# DOCUMENT TEXT:
──────

It’s not that students are less motivated than in previous generations--most of them are terribly motivated. But they are not really motivated to tackle difficult intellectual problems and devote irrationally long hours to study, debate, and writing. Somewhere on the Internet, they assume, the answer must be located. What baffles most students is the unworldly notion that education is a goal unto itself, study need not result in a promotion, and thinking is a sport where nobody keeps score. Now it could be argued that I have spent too many hours studying with no discernible product. Fair enough. But here is my question: If education isn’t of intrinsic worth, do we really need it? Why not just train for a job and be done with it?

These thoughts led to another line of thinking. As we view the education reform landscape what do we see? How many reformers are standing up for learning for learning’s sake? How many believe that doubt is the first step to becoming genuinely knowledgeable? Why are so many reformers worrying about kids’ literacy without worrying about their own? It appears that the technocratic, economically driven approach to reform trivializes learning by replacing the experience of intellectual growth with the scramble for a credential. In our mad rush for material acquisition have we turned learning into just another possession, like the painting we buy and hang on the wall without a thought about the underpaid artist who painted it?

──────

# DATA RECORDS:
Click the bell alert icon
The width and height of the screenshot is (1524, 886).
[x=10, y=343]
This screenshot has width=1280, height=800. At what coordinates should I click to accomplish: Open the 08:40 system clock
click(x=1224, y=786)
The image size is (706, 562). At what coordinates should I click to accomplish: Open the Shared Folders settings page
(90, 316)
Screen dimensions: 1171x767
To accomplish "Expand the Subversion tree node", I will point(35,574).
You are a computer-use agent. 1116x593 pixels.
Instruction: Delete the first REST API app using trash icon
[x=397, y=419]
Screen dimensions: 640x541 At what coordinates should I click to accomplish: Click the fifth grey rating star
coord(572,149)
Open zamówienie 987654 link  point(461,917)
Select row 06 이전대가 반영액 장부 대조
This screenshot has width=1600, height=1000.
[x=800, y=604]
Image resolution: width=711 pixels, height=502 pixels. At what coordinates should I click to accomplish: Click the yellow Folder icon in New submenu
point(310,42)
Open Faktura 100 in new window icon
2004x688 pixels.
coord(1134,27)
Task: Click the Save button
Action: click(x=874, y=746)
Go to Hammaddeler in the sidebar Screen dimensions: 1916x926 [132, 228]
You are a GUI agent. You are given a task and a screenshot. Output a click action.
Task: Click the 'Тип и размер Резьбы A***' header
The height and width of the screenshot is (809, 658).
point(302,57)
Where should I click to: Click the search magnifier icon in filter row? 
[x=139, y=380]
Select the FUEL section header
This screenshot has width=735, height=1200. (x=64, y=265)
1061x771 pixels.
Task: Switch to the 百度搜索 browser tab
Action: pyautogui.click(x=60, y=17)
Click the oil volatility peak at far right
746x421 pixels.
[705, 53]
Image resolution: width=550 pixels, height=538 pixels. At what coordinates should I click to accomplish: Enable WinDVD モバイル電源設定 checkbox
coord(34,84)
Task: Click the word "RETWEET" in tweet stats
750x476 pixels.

──────

# REQUIRED WORK:
A – Can you reproduce the passage on education word for word, from "It’s not that" to "done with it?"?
B – Answer these questions from the passage on education:
(i) Where do students assume the answer must be located?
(ii) According to the questions about reformers, doubt is the first step to what?
(iii) With what does the technocratic, economically driven approach replace the experience of intellectual growth?
C – How would the passage on education and reform go on after its last sentence? Write the next part.

# OUTPUTS BY TASK:
A –
It’s not that students are less motivated than in previous generations--most of them are terribly motivated. But they are not really motivated to tackle difficult intellectual problems and devote irrationally long hours to study, debate, and writing. Somewhere on the Internet, they assume, the answer must be located. What baffles most students is the unworldly notion that education is a goal unto itself, study need not result in a promotion, and thinking is a sport where nobody keeps score. Now it could be argued that I have spent too many hours studying with no discernible product. Fair enough. But here is my question: If education isn’t of intrinsic worth, do we really need it? Why not just train for a job and be done with it?

B –
(i) Somewhere on the Internet.
(ii) Becoming genuinely knowledgeable.
(iii) The scramble for a credential.

C –
At the same time, the reform movement has become horribly politicized. Not a day passes when politicians, ideologues, single-idea near-lunatics, self-promoting educational saviors, and the frankly nutty are not advocating their educational wares. Like patent-medicine hucksters of yesteryear, many reformers promise that in one swallow their programs will destroy ignorance and lead to educational utopia. More standards! More choice! More discipline! More computers! More, more, more. Much of educational reform is a kind of Hollywood version of a social movement. Good vs. evil. Good triumphs. Evil conveniently dies at the end. In the last several years, there have been many films that have portrayed education reform as a soap opera and poverty as a condition of life that can be overcome by following one’s karma. According to the most fashionable pundits, what we really need is more choice, competition, and charisma.

And how does the educational crisis benefit the new educational gurus? Whole careers have been built on the presumed failure of the ordinary mortals who actually teach. Can you imagine the education system that politicians, pundits, and CEOs might create if left to themselves? When the intellectual fast-food industry meets the educational privatizer, we get schools that look a lot like any other franchise. When school choice becomes universal, schools are more likely to pattern themselves on theme parks than learning organizations. Theme schools are boutique schools; not bad places to pick up some unusual ideas, but poor places to clothe the mind for a lifetime.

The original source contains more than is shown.